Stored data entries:
----------

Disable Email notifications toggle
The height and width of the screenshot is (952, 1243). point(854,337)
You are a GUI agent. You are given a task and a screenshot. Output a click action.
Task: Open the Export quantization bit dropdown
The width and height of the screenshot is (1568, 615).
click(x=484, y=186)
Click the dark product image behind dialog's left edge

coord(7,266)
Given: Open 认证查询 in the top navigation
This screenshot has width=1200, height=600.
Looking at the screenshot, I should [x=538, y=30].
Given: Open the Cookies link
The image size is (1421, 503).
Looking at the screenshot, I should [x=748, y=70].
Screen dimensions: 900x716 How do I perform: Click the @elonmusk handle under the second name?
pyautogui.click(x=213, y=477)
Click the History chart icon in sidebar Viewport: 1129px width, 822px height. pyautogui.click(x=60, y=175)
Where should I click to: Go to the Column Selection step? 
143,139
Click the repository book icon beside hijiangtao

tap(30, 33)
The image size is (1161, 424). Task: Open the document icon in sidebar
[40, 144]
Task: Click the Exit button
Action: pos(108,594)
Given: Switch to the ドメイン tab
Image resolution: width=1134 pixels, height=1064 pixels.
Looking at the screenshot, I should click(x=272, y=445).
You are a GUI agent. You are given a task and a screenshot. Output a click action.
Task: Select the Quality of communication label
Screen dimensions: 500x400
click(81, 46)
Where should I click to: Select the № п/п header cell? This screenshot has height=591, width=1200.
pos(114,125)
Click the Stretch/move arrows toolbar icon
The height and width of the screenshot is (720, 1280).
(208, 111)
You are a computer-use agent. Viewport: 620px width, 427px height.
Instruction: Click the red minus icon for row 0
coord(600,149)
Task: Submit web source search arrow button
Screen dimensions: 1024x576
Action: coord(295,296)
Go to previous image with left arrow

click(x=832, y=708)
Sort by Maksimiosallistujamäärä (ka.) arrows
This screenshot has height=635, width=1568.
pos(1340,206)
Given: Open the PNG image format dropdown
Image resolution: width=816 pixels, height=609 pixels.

----------

- Problem description -
Please provide an exact transcription of each line from the one holding "Task: Submit web source search arrow button" through the final line of the data above.

- Your response -
Task: Submit web source search arrow button
Screen dimensions: 1024x576
Action: coord(295,296)
Go to previous image with left arrow

click(x=832, y=708)
Sort by Maksimiosallistujamäärä (ka.) arrows
This screenshot has height=635, width=1568.
pos(1340,206)
Given: Open the PNG image format dropdown
Image resolution: width=816 pixels, height=609 pixels.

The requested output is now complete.